Collected data entries:
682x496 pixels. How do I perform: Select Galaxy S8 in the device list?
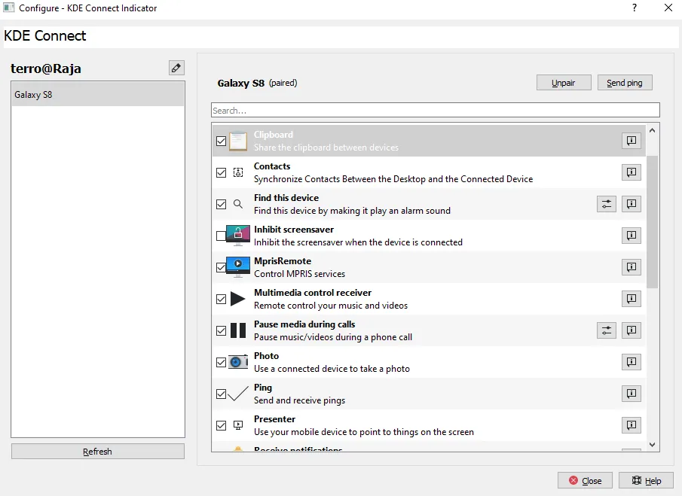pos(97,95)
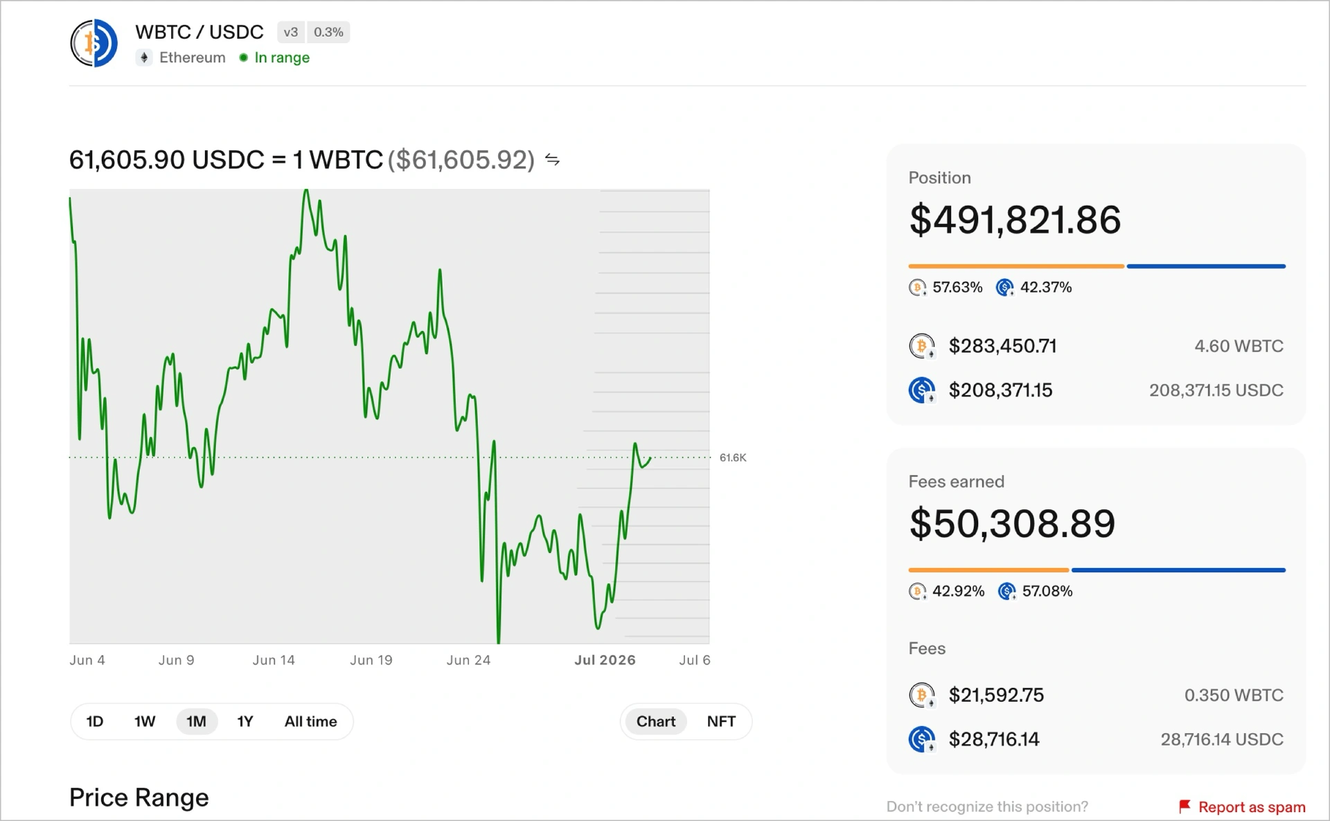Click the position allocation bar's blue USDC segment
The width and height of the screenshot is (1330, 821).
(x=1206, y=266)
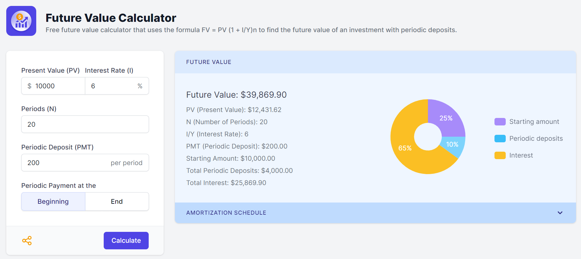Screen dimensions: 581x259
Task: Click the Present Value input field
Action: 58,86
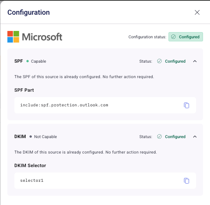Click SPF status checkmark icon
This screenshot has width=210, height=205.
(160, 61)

ABOUT THIS TASK: Although the entries contain pictures, reproduce only the rest, exactly as written.

EXERCISE RESULT:
682x496 pixels. How do I perform: Select Galaxy S8 in the device list?
pos(97,95)
Click the position allocation bar's blue USDC segment
The width and height of the screenshot is (1330, 821).
(x=1206, y=266)
Screen dimensions: 581x259
Task: Click the Present Value input field
Action: 58,86
Click SPF status checkmark icon
This screenshot has width=210, height=205.
(160, 61)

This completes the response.